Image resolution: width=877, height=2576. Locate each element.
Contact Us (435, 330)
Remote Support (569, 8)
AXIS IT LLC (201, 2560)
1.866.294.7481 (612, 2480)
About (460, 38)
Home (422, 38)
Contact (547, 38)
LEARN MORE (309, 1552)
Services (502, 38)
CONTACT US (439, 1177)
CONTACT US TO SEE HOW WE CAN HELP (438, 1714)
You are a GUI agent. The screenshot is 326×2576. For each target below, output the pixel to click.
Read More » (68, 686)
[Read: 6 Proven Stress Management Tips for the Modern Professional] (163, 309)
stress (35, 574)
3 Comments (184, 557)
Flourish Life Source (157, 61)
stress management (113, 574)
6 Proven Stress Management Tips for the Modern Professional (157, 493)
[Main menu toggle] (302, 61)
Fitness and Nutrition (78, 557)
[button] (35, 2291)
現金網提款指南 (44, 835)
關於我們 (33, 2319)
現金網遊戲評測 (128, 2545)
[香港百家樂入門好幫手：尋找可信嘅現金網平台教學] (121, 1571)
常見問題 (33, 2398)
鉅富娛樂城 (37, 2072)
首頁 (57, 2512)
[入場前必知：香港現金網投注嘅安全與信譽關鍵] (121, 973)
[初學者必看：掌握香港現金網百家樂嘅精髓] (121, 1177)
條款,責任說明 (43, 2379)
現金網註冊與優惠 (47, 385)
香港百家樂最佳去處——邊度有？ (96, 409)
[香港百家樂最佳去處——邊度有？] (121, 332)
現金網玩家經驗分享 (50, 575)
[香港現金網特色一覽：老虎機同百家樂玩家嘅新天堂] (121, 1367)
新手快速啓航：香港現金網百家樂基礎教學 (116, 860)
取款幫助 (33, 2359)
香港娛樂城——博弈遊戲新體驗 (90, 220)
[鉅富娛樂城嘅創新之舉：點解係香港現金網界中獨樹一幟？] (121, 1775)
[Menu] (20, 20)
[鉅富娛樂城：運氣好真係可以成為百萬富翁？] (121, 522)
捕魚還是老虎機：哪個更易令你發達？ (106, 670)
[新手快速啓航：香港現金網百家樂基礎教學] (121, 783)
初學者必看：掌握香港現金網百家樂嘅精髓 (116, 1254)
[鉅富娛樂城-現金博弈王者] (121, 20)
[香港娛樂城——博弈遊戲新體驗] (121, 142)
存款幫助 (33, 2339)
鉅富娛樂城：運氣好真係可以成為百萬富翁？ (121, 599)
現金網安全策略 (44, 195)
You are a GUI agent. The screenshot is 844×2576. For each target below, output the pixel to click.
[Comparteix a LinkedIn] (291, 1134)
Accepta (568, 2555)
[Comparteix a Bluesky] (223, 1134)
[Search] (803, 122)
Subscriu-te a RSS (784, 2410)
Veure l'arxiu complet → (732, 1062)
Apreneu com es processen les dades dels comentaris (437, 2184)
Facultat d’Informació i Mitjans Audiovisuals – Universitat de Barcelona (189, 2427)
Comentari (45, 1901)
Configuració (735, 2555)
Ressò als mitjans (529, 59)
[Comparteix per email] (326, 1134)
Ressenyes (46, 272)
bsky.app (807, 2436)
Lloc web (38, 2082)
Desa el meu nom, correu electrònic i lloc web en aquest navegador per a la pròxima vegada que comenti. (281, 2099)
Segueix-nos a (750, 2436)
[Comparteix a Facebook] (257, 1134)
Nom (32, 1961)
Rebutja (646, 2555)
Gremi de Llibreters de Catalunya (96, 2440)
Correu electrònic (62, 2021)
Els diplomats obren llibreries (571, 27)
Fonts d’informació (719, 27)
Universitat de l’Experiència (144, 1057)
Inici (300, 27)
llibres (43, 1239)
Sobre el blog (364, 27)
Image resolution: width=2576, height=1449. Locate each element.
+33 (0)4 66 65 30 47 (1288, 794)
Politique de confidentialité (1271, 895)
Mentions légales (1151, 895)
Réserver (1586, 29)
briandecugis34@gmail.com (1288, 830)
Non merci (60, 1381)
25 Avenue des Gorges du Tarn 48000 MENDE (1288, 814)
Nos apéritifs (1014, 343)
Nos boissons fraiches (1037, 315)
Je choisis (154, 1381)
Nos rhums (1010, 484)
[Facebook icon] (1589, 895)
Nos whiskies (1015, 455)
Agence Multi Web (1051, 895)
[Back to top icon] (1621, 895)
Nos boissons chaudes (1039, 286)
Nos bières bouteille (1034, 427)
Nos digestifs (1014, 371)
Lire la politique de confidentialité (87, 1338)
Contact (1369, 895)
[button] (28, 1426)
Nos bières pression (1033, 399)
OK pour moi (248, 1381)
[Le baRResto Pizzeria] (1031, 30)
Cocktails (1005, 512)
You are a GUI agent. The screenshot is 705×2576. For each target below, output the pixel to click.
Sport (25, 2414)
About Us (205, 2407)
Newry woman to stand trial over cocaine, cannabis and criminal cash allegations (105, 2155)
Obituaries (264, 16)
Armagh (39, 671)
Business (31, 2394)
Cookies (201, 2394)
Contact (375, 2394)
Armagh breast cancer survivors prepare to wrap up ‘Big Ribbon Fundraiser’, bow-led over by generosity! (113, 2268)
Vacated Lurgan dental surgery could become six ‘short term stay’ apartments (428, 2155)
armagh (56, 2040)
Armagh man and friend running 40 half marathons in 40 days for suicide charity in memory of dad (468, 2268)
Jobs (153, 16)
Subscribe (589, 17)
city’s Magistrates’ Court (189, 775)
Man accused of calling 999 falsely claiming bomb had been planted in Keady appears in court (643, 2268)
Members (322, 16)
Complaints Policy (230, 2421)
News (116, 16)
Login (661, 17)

AIM OF THE TASK:
Set down the lines of the listing above verbatim, first line through the line containing "CONTACT US TO SEE HOW WE CAN HELP (438, 1714)", inclusive; add no other lines.

WRITTEN SOLUTION:
Image resolution: width=877, height=2576. Locate each element.
Contact Us (435, 330)
Remote Support (569, 8)
AXIS IT LLC (201, 2560)
1.866.294.7481 (612, 2480)
About (460, 38)
Home (422, 38)
Contact (547, 38)
LEARN MORE (309, 1552)
Services (502, 38)
CONTACT US (439, 1177)
CONTACT US TO SEE HOW WE CAN HELP (438, 1714)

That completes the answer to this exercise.